Title: Predicting Smoking-Associated Thyroid Dysfunction Using Explainable Machine Learning
Authors: Duha K. A. AlDaya, Salah Aldin Shadi Aldaya, and Samy S. Abu-Naser
Volume: 9
Issue: 12
Pages: 97-105
Publication Date: 2025/12/28
Abstract:
Background: Smoking alters endocrine function, yet its contribution to thyroid dysfunction has not been quantified using explainable artificial intelligence. Methods: Adult participants from the National Health and Nutrition Examination Survey (NHANES 2009-2012) were analyzed. Demographic variables, smoking exposure metrics, and thyroid hormone levels were used to train Logisti2c Regression, Support Vector Machine, Random Forest, Gradient Boosting, and Extreme Gradient Boosting (XGBoost) models. Stratified five-fold cross-validation was applied. Model performance was evaluated using accuracy, precision, recall, F1-score, and area under the receiver operating characteristic curve (ROC-AUC).
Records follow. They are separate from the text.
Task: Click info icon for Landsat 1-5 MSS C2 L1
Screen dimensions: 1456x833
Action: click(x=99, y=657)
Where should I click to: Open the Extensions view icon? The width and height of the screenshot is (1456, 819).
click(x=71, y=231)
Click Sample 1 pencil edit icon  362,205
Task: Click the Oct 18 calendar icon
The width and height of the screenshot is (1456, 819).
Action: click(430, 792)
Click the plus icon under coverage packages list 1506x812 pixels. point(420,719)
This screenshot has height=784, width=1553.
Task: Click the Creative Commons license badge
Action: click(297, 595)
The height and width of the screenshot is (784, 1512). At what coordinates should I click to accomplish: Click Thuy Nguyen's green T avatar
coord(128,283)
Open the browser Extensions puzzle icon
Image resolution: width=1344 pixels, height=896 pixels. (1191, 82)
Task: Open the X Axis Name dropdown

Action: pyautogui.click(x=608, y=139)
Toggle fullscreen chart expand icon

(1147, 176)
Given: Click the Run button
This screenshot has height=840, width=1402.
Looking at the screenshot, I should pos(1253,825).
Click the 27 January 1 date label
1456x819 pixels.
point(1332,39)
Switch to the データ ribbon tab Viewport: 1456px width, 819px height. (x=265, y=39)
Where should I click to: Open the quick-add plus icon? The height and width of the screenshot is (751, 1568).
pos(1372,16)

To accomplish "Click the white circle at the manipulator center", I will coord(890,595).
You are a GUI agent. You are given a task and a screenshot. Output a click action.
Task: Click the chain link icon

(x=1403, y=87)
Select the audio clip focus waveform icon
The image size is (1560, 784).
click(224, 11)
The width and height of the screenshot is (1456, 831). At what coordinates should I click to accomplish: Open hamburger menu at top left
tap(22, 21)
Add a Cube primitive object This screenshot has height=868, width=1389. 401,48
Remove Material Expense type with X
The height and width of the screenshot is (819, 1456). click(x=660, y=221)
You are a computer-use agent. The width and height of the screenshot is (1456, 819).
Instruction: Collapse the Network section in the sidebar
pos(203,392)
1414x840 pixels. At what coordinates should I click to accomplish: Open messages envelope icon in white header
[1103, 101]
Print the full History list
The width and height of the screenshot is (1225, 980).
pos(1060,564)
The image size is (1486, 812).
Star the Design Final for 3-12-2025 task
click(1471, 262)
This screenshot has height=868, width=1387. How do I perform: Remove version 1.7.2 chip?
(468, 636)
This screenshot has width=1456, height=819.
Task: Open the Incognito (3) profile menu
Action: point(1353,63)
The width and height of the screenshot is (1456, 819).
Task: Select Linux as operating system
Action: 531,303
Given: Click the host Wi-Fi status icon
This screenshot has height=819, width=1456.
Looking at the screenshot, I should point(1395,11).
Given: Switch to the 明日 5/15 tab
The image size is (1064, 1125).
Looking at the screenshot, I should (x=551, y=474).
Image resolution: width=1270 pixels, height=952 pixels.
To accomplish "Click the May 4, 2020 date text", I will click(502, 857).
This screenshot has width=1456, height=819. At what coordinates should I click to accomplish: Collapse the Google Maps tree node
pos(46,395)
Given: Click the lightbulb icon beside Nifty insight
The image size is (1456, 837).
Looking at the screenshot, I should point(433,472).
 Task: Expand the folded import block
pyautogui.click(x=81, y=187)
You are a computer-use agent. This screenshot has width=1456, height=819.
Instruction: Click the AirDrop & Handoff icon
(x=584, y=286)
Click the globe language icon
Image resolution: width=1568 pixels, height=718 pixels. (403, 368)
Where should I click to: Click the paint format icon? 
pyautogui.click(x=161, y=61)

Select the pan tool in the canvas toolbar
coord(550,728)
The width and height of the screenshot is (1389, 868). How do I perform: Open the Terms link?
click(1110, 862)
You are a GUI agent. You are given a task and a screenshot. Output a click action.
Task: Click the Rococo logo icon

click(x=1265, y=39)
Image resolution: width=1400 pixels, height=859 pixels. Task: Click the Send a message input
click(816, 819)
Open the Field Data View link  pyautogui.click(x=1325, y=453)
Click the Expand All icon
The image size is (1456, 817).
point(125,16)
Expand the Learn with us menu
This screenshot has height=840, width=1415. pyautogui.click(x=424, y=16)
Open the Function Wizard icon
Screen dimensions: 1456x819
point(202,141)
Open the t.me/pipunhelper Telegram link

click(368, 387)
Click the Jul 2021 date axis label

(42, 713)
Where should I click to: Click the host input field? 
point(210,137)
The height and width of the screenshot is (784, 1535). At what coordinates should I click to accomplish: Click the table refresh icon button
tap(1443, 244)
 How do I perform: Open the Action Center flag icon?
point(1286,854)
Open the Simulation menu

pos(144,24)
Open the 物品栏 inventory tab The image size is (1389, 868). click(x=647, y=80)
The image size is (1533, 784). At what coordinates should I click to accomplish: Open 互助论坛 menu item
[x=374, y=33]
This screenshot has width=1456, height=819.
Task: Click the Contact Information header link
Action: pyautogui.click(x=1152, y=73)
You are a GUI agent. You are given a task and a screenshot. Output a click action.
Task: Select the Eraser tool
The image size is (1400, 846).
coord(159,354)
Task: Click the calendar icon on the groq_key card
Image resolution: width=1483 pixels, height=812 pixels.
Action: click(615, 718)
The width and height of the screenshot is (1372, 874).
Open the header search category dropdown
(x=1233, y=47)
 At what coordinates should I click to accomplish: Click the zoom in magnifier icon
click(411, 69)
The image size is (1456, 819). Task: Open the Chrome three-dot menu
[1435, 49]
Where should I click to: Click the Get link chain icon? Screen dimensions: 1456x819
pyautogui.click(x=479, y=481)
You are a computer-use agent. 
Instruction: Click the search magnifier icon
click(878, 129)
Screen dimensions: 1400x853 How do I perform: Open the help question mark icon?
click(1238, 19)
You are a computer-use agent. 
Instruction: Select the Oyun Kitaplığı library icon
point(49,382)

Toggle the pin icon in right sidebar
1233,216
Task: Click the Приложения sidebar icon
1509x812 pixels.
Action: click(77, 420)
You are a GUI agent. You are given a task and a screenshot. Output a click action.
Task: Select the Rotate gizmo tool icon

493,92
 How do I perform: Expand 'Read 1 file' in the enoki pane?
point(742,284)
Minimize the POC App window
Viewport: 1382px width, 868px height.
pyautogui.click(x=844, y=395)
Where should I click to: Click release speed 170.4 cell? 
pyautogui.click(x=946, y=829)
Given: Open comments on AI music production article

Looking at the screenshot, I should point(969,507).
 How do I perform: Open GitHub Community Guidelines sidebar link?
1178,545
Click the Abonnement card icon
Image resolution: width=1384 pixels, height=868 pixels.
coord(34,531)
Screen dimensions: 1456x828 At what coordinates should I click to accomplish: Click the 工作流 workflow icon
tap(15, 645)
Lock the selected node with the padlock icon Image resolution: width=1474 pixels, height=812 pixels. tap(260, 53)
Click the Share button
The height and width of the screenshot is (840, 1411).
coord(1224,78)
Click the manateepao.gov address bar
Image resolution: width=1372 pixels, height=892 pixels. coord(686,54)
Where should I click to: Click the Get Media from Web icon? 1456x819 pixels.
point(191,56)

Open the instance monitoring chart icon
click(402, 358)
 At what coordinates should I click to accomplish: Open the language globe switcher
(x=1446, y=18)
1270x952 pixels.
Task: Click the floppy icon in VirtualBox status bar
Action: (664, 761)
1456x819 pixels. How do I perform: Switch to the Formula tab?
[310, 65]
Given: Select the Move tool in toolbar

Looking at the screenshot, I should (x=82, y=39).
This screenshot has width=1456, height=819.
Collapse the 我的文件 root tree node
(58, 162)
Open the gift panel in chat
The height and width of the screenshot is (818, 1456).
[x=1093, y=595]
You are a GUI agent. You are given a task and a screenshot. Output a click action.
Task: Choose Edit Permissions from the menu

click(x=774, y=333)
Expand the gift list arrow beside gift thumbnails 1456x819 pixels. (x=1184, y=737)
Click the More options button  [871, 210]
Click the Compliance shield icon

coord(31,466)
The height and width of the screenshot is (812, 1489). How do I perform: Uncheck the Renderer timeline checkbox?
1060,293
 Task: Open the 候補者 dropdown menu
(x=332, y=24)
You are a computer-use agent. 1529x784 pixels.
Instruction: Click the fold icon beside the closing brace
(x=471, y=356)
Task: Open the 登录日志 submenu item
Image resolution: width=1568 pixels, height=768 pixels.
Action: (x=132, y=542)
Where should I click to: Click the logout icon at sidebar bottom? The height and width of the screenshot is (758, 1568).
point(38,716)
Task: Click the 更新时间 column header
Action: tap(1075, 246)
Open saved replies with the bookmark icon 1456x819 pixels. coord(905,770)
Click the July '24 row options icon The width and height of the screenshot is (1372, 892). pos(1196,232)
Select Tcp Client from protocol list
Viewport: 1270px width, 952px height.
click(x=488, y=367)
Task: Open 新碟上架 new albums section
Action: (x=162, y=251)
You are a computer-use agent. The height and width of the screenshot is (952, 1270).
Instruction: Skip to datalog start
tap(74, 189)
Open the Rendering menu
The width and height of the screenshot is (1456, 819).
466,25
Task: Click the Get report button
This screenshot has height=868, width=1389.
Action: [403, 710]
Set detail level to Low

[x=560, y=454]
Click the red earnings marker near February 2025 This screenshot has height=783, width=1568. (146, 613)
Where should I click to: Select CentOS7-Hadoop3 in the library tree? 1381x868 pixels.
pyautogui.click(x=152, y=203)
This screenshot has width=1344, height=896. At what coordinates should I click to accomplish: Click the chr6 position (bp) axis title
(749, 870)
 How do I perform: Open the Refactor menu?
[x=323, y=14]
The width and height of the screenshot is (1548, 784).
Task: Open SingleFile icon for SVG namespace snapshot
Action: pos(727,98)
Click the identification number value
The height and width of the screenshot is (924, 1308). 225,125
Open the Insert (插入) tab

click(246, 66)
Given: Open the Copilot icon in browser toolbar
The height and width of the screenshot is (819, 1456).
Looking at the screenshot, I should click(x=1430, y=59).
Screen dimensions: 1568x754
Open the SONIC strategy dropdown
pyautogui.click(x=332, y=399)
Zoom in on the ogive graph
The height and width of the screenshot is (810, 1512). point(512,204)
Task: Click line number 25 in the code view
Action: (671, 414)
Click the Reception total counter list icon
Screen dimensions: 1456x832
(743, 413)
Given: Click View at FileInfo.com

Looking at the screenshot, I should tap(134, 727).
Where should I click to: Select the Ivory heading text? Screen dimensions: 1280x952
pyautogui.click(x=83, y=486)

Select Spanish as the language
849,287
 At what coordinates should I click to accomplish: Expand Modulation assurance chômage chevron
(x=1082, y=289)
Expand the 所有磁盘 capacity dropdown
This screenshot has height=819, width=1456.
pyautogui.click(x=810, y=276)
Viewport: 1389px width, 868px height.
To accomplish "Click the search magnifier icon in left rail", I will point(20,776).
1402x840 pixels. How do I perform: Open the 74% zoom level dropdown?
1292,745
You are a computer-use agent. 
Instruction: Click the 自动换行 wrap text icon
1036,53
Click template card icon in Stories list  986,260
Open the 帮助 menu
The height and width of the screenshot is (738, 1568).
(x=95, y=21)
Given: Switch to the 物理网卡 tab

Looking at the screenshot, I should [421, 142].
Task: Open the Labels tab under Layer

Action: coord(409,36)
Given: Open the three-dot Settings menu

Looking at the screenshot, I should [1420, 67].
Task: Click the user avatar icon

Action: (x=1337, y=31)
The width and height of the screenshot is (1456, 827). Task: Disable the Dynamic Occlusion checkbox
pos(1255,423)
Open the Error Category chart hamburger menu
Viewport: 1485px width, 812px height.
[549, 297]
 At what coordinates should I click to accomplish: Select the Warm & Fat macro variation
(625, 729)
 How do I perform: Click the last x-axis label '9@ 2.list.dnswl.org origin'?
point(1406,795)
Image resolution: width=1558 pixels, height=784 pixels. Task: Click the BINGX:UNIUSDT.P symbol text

Model interpretability was assessed using SHapley Additive exPlanations (SHAP). Results: Ensemble models achieved superior performance, with XGBoost yielding the highest ROC-AUC (0.873), followed by Gradient Boosting (0.861), Random Forest (0.845), Support Vector Machine (0.816), and Logistic Regression (0.793). Smoking exposure variables, particularly pack-years and cigarettes per day, were among the most influential predictors, alongside thyroid-stimulating hormone (TSH) and body mass index (BMI). Conclusion: Explainable machine learning enables clinically meaningful prediction of smoking-associated thyroid dysfunction and may support early endocrine risk identification.